Action item:
Extract, in full, the lines below, beginning at the first and ending with the line that contains "Select the C1 2n2 capacitor". Pictures do not belong in the copy.

(Material for this exercise Opens)

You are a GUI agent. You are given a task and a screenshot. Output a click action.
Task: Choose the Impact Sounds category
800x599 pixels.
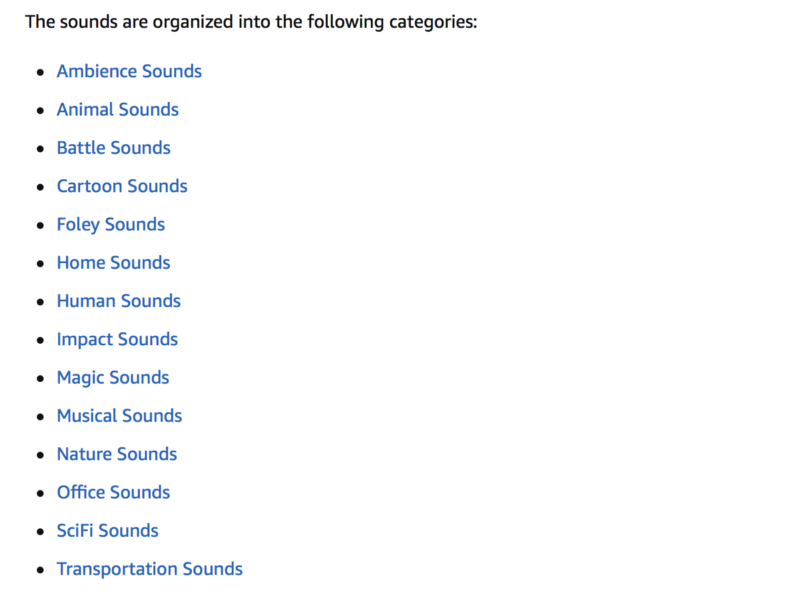[117, 340]
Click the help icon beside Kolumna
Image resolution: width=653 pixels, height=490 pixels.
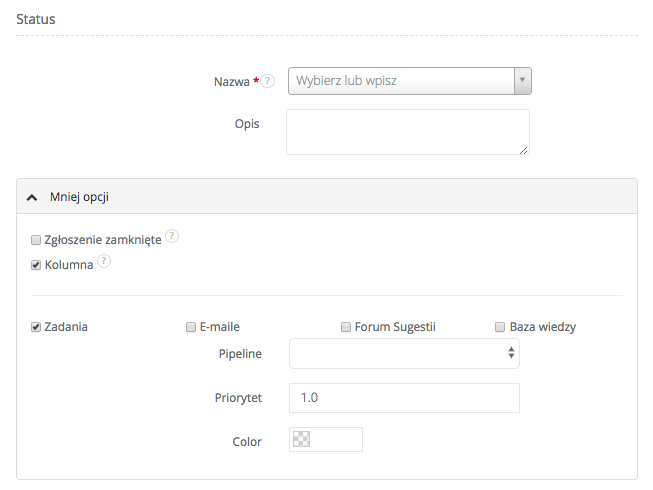pyautogui.click(x=104, y=262)
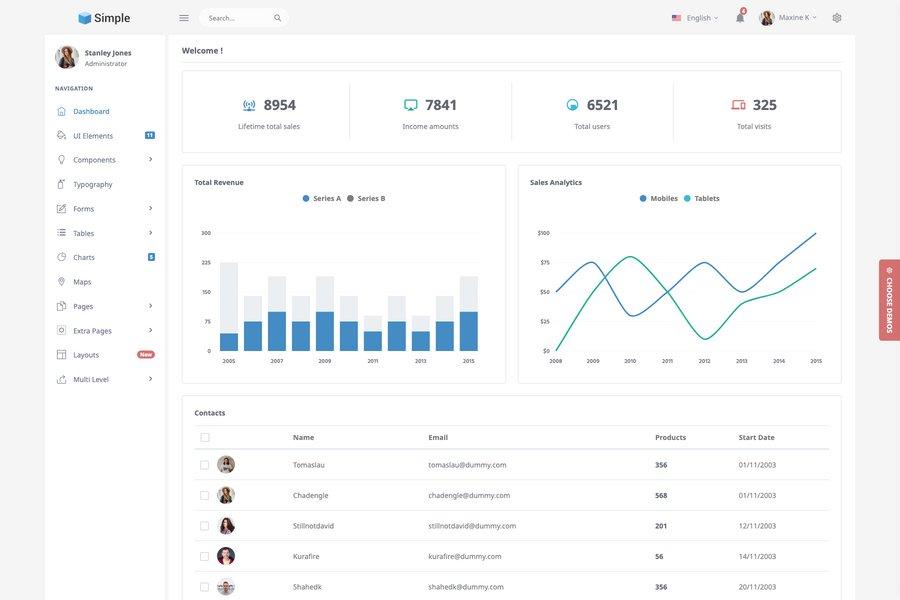
Task: Click the search magnifier icon
Action: click(x=275, y=15)
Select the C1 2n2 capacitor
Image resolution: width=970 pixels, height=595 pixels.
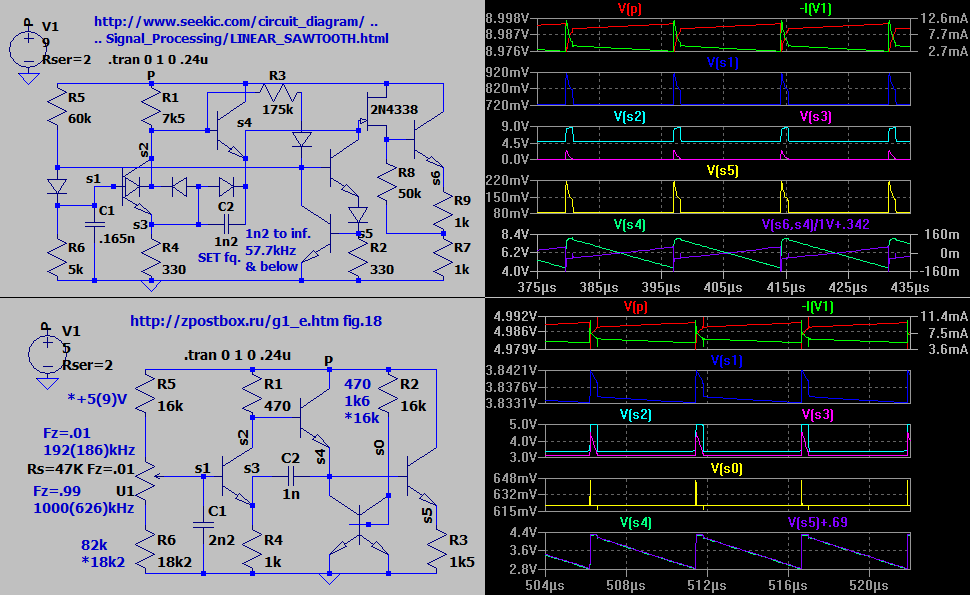[x=203, y=524]
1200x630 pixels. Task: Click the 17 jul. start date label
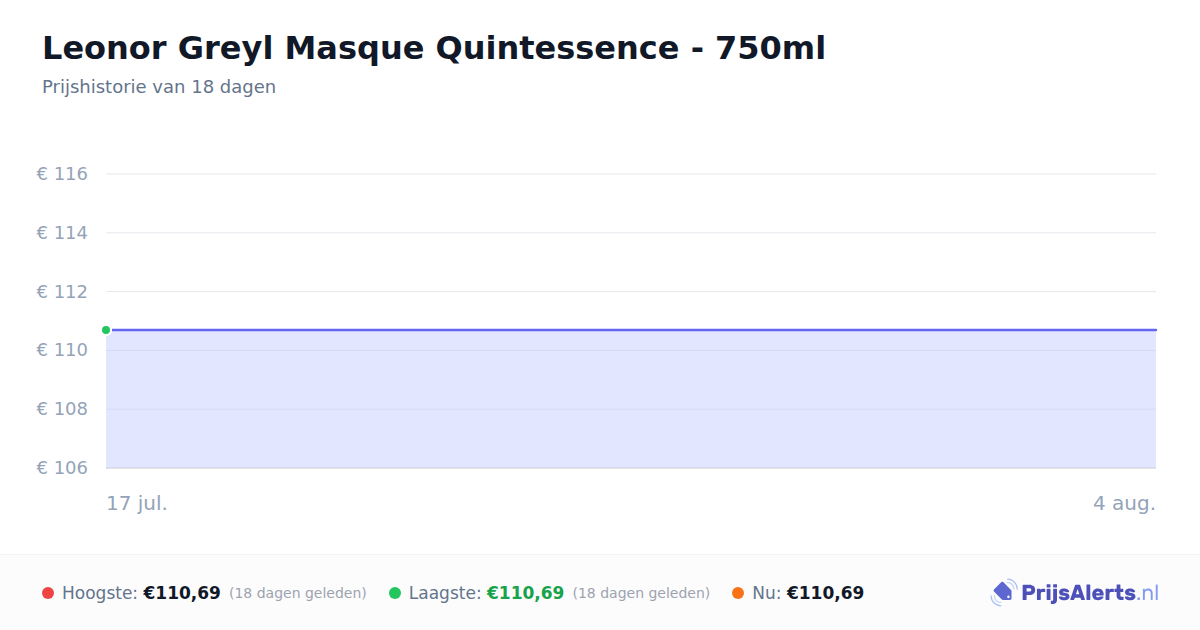tap(137, 503)
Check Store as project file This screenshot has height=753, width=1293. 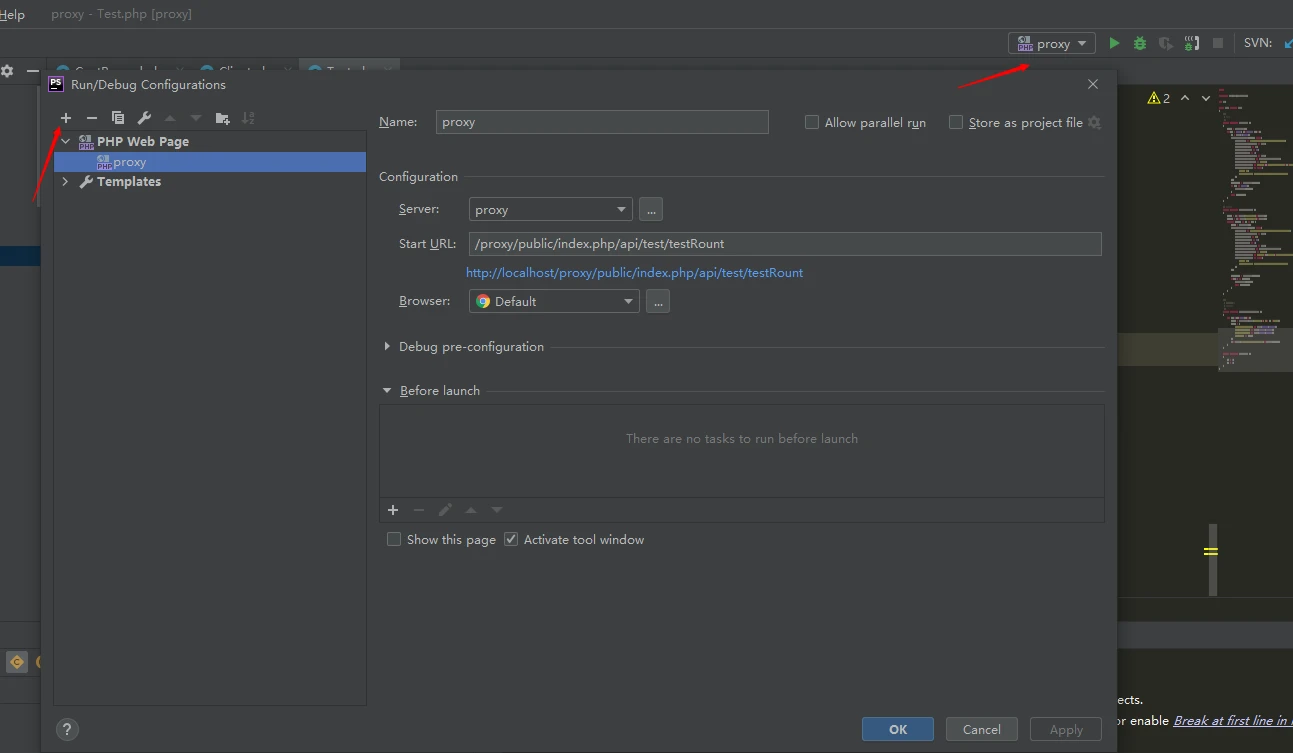956,122
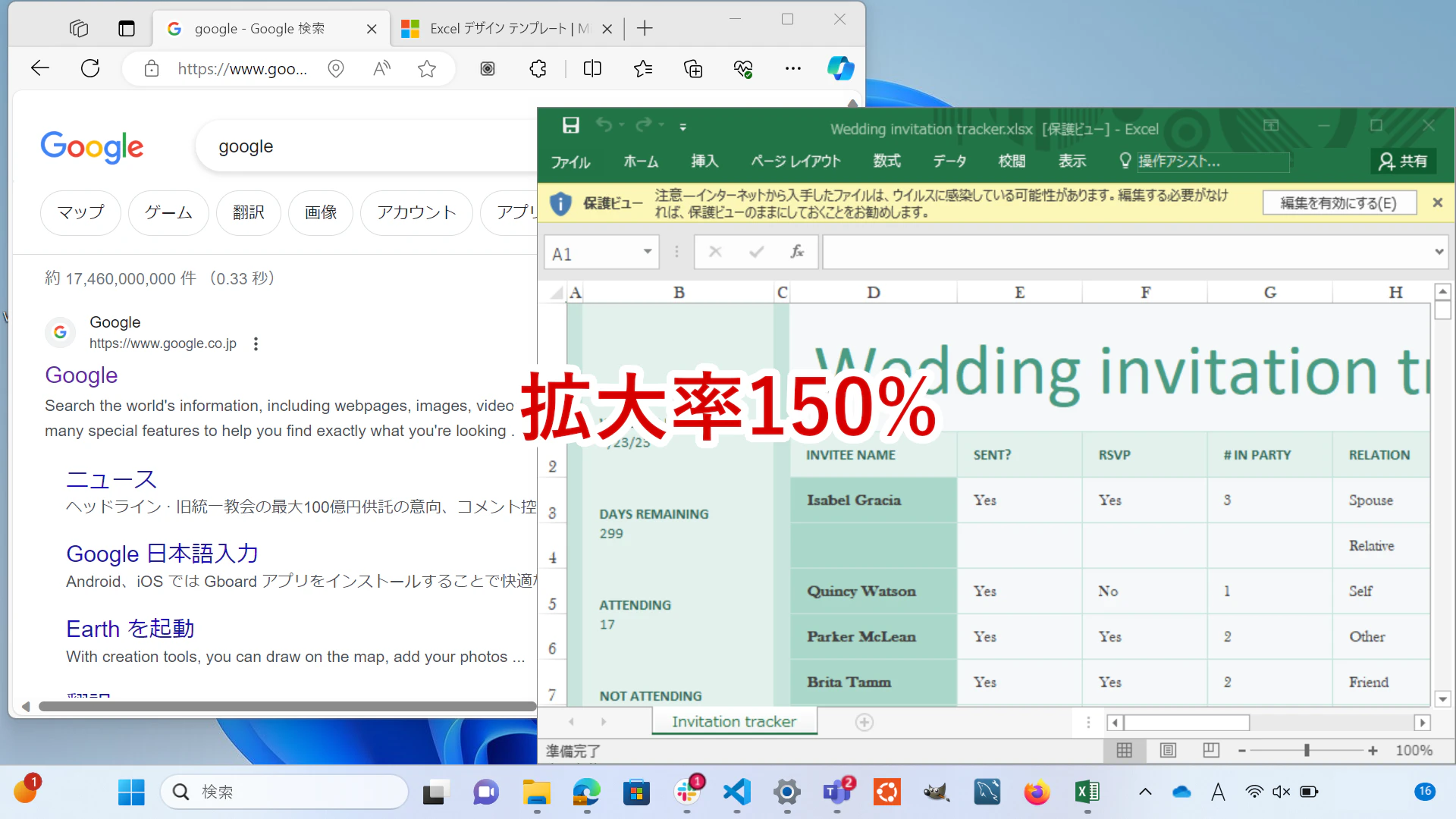Switch to Page Break Preview view

(x=1211, y=750)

(Material for this exercise Closes)

Exercise response:
You are a GUI agent. You are given a task and a screenshot. Output a click action.
Task: Choose the Impact Sounds category
800x599 pixels.
[117, 340]
Click the help icon beside Kolumna
Image resolution: width=653 pixels, height=490 pixels.
pyautogui.click(x=104, y=262)
Task: Click the search magnifier icon
Action: click(x=275, y=15)
Select the C1 2n2 capacitor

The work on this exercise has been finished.